Une rose violette

Chapitre 1 : Une rose violette

Chapitre final

3477 mots, Catégorie: G

Dernière mise à jour 29/05/2021 20:20

Une rose violette


Le vent se déchaînait avec une violence si inouïe qu’on pourrait croire que les arbres allaient se déraciner. Le ciel était recouvert d’une nappe de nuages grisâtres, sans parler de la brume qui peignait l’atmosphère d’une aura chagrine. Peut-être qu’un Brumelin se dissimulait dans le brouillard, guettant un voyageur imprudent comme pitance. Pourtant, dans ces lieux, se trouvait un homme aux cheveux roux flamboyant et aux yeux vert profond comme une mer déchaînée. Il se tenait droit, stoïque comme une statue, devant ce vieux portail de fer rouillé envahie de plante grimpante.

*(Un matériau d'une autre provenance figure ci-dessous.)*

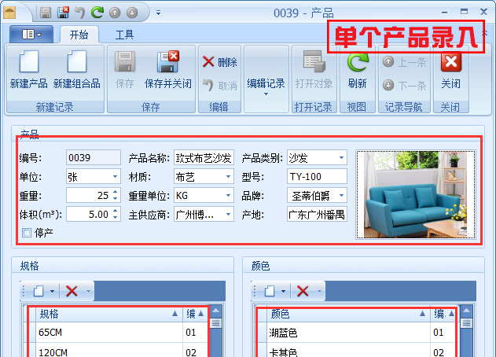The width and height of the screenshot is (496, 357).
Task: Select the 开始 (Start) ribbon tab
Action: pos(79,35)
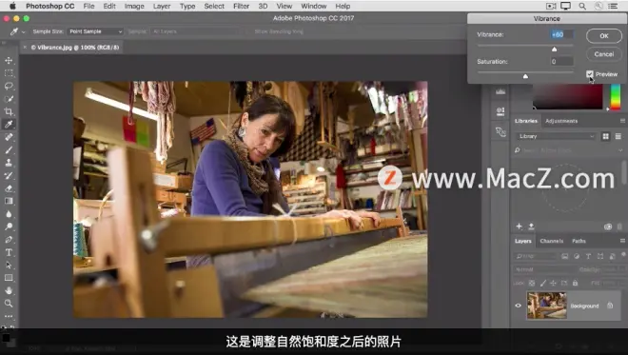Toggle the Background layer lock icon

tap(610, 306)
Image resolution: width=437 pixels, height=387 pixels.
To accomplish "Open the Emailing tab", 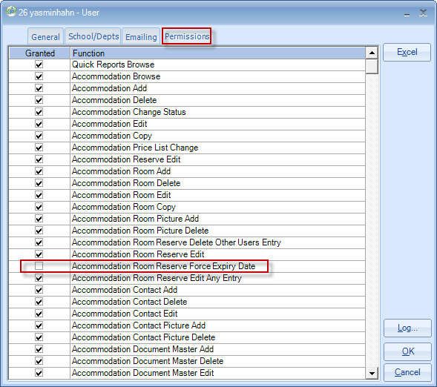I will (141, 37).
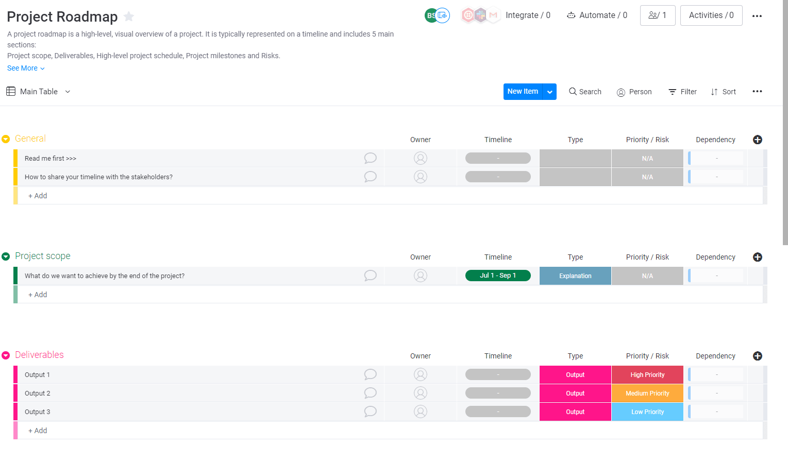Viewport: 788px width, 463px height.
Task: Expand description with See More
Action: point(26,68)
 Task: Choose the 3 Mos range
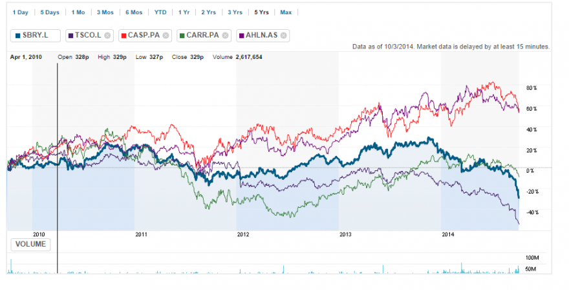pyautogui.click(x=105, y=12)
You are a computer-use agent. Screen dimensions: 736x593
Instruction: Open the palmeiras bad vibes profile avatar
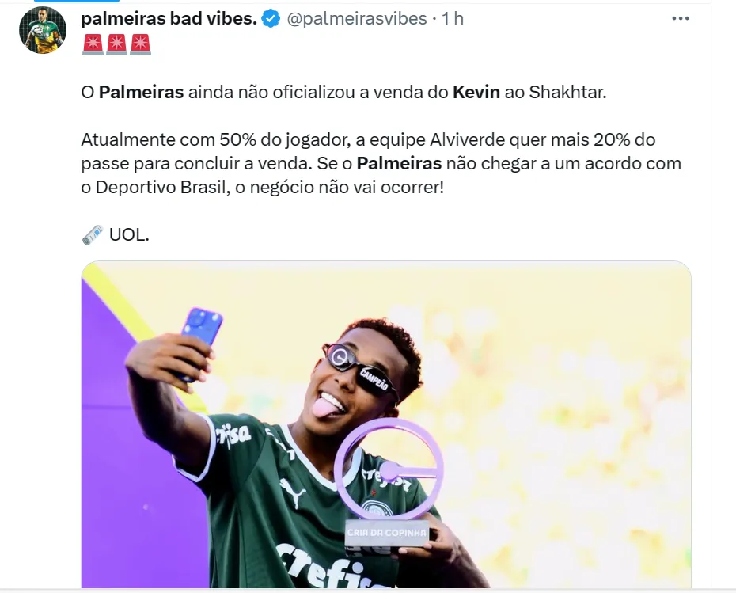(43, 30)
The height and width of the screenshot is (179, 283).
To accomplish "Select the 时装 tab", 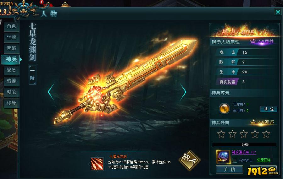I will [11, 92].
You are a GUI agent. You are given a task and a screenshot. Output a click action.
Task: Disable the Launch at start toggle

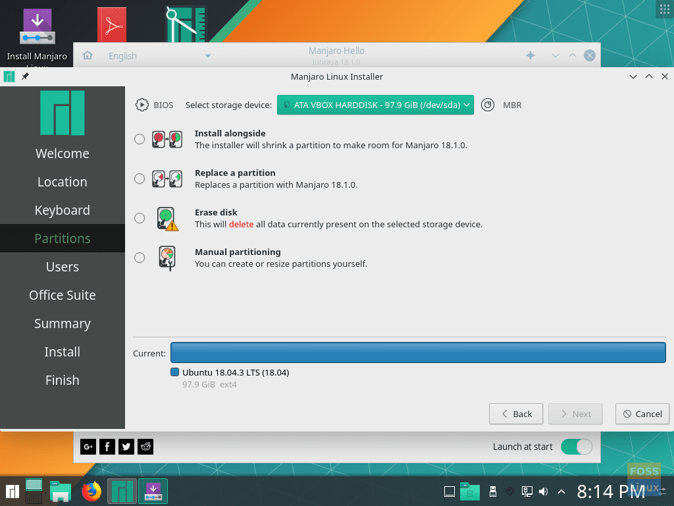click(576, 447)
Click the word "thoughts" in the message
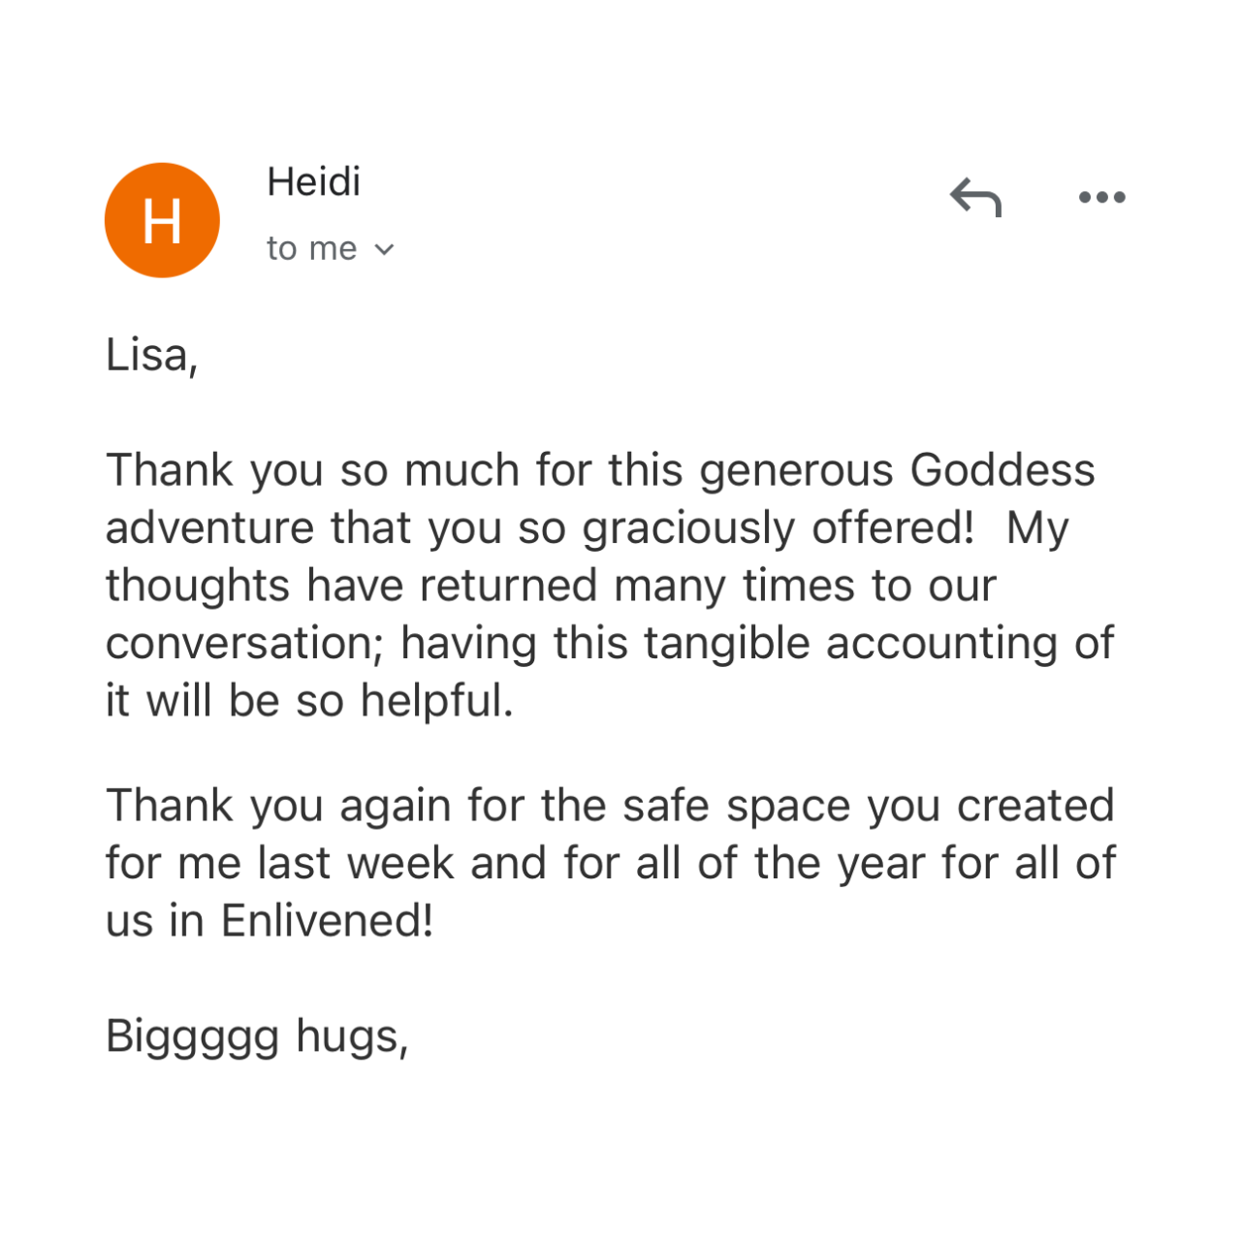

La mine affligée, il tenait dans sa main droite une rose violette à la sombre beauté. La fleur était si belle qu'on l’aurait cru fraîchement cueillie. La vérité c’est qu'il la trimbalait avec lui depuis des années. Jamais elle n’avait fané ou perdu ne serait-ce qu’un seul de ses pétales. La magie était derrière tout ça, l’amour de sa tendre et défunte épouse l'avait gardée aussi fraîche que la rosée du matin. Cette rose cache une bien triste histoire, l’histoire d’un homme fou amoureux, prêt à tout pour garder l’élu de son cœur auprès de lui. Il eut la bêtise de faire appel à Maître Miroir. Il signa un pacte et le démon exhaussa ses souhaits les plus ardents, mais faites attention à la formulation de vos demandes, car toute chose à un prix et Maître Miroir ne le savait que trop bien. Vous lui appartiendrez jusqu’à la fin des temps…

 Le jeune fou qu’était Olgierd von Everec en a subi les conséquences, la richesse, un domaine et la main de sa bien-aimée il récupéra, mais son cœur était devenu aussi dur que la pierre, il ne ressentait plus aucune douleur, peur, chagrin et amour… Pauvre femme qu’était dame Iris von Everec, de voir son époux dont elle était si éperdument amoureuse devenir un monstre immortel dénué de sentiments et d’endurer sa cruauté… Elle rendu l’âme de chagrin, sans crier gare, elle s’était juste étendue sur son lit. La mort n’avait apaisé son tourment. Jusqu’à l’arrivé du sorceleur qui l’avait libéré de son monde de souffrance en récupérant ladite rose violette qui était le dernier cadeau de son époux et la belle Iris put enfin trouver la paix. Cette rose était, malgré les années, toujours imprégnée de son amour pour Olgierd. Geralt de Riv ne s’arrêta pas là, après avoir réussie avec brio à réaliser les trois demandes de von Everec, il défia le Maître Miroir qui se croyait si malin, après tout il allait se délecter de l’âme du sorceleur en plus de celle d'Olgierd, mais Geralt piégea le démon à son propre jeu et libéra Olgierd de son maléfice. Le rouquin récupéra son cœur et sa courte vie de simple humain mais fut consumé par le regret d’avoir tout perdu et sa punition était de vivre avec ce sentiment pour le restant de ses jours…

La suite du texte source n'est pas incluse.